Yang dimaksud reduksi dalam hal ini adalah penundaan segala pengetahuan yang
ada tentang obyek sebelum pengamatan intuisi dilakukan. Reduksi juga dapat diartikan penyaringan atau
pengecilan. Istilah lain yang digunakan oleh Husserl adalah epoche, yag artinya sebagai penempatanan
sesuatu di antara dua karung. Namun yang dimaksud adalah “melupakan
pengertian-pengertian tentang obyek untuk sementara dan berusaha melihat obyek
secara langsung dengan intuisi tanpa bantuan pengetian-pengertian yang ada
sebelumnya”. Reduksi ini adalah salah satu prinsip yang mendasari sikap
fenomenologis. Untuk mengetahui sesuatu, seorang fenomenologis bersikap netral.

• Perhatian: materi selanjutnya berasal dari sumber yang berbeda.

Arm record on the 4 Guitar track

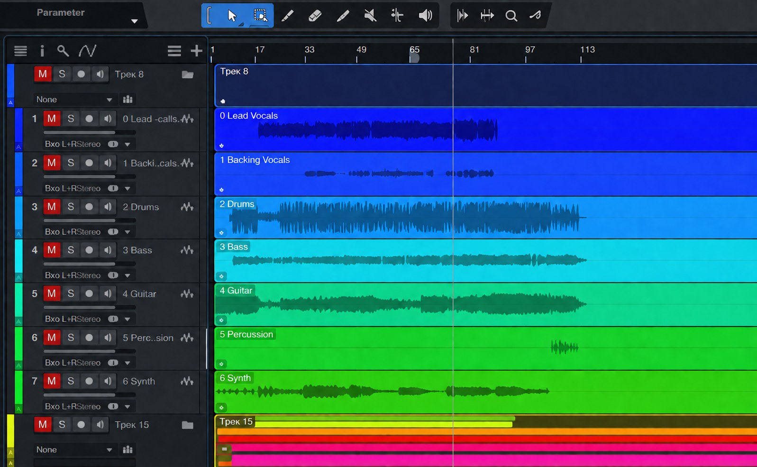[x=89, y=293]
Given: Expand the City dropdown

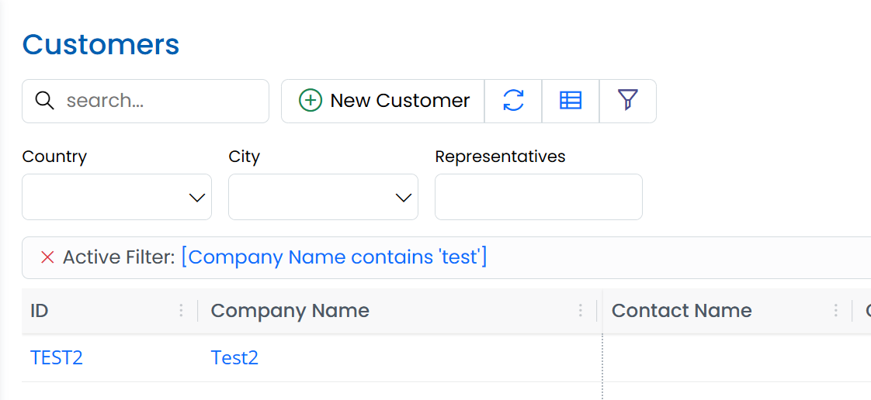Looking at the screenshot, I should (324, 197).
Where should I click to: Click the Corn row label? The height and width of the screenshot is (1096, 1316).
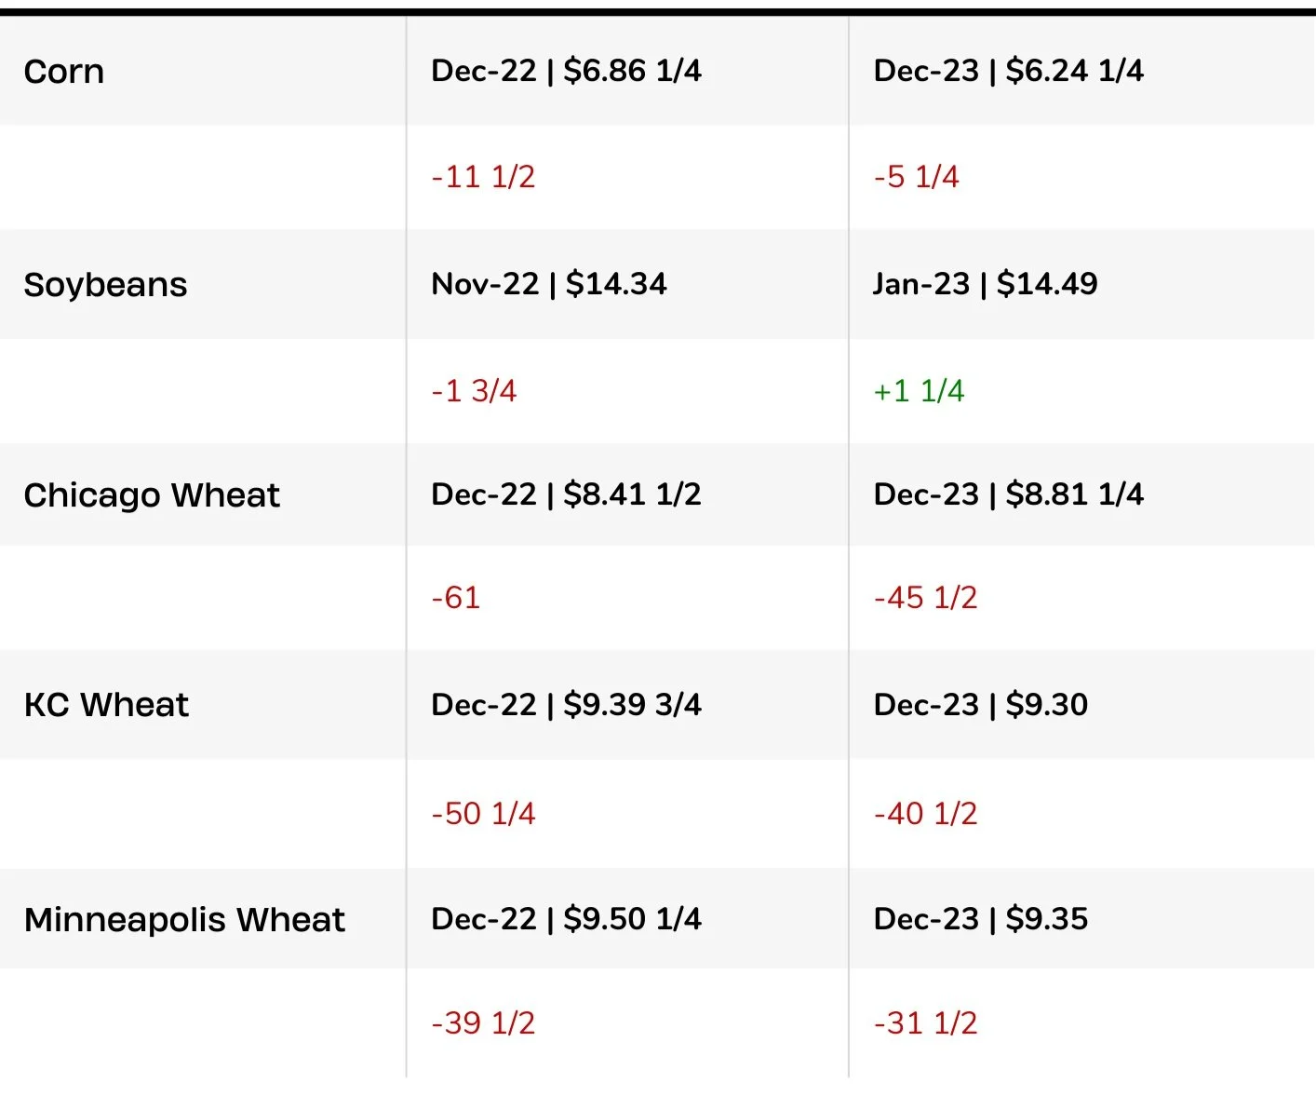[64, 72]
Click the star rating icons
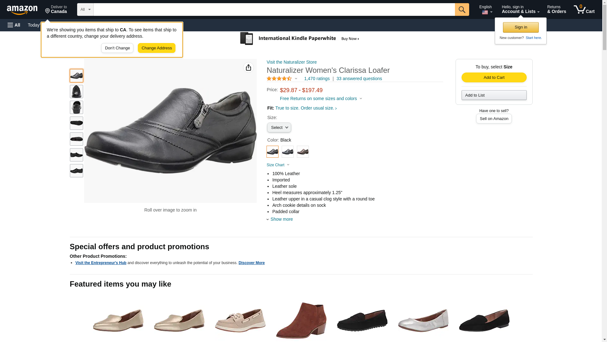Screen dimensions: 607x342 click(279, 79)
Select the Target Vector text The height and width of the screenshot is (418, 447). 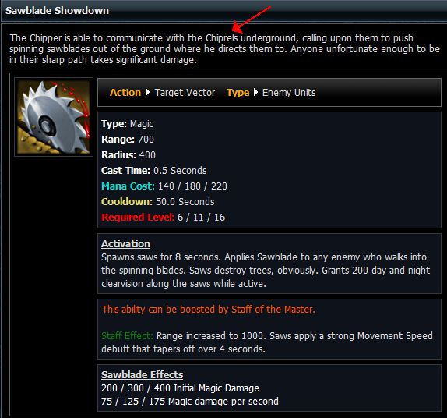pyautogui.click(x=185, y=93)
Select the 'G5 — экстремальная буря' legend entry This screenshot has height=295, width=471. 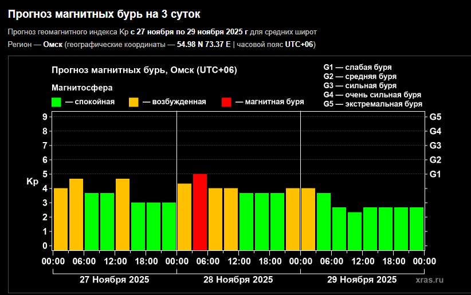[x=372, y=104]
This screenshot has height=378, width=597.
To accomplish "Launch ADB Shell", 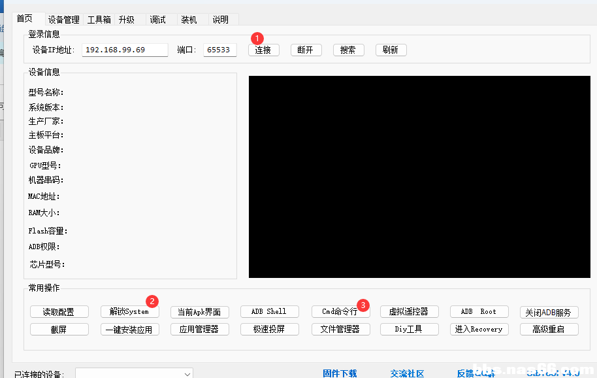I will coord(269,312).
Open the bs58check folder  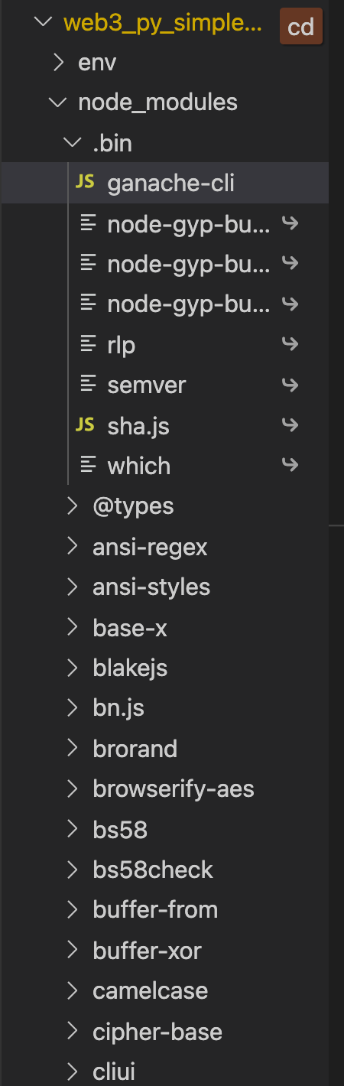[153, 869]
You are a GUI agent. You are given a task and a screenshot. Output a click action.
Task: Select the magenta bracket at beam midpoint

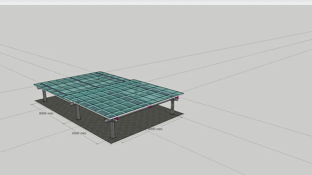tap(150, 107)
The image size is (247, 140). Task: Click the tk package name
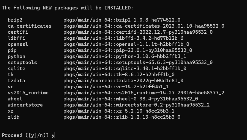(x=11, y=74)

Tidak menggunakan teori-teorti atau pengertian-pengertian yang telah ada dalam
hal ini diberi kesempatan “berbicara tentang dirinya sendiri”.
2.Reduksi Fenomenologi
Ada tiga reduksi yang ditempuh untuk mencapai realitas
fenomena dalam pendekatan fenomenologis, yaitu:
a.
Reduksi
Fenomenologis
Fenomena seperti di atas adalah menampakkan diri. Reduksi
pertama ini merupakan “pembersihan diri” dari segala subjekivitas yang dapat
mengganggu perjalanan realitas itu. Kebiasaan-kebiasaan dan pandangan-pandangan
yang telah membentuk pikiran kita memandang sesuatu (fenomena) sehingga yang
timbul di dalam kesadaran adalah fenomena itu sendiri. Karena itulah reduksi
ini disebut fenomenologis.
b.
Reduksi Eidetis
Eidetis berasal dari kata eidos, yaitu inti sari. Reduksi eiditis ialah penyaringan atau
penempatan di dalam kurung. Dengan reduksi eidetic, semua segi, aspek, dan
profil dalam fenomena yang hanya kebetulan dikesampingkan. Karena aspek dan
profil tidak pernah menggambarkan obyek secara utuh. Untuk menentukan apakah
sifat-sifat tertentu adalah hakikat atau bukan, Husserl memakai prosedur
mengubah contoh-contoh. Ia menggambarkan contoh-contoh tertentu yang
representative melukiskan fenomena. Kemudian dikurangi atau ditambahkan salah
satu sifat. Reduksi eidetis ini menunjukkan bahwa dalam fenomenologi kriteria
kohersi berlaku. Artinya, pengamatan-pengamatan yang beruntun terhadap obyek
harus dapat disatukan dalam suatu horizon yang konsisten.
c.
Reduksi
Fenomenologi-Transendental
Reduksi ini dengan sendirinya bukan lagi mengenai
objek, atau fenomena bukan mengenai hal-hal yang menampakkan diri kepada kesadaran.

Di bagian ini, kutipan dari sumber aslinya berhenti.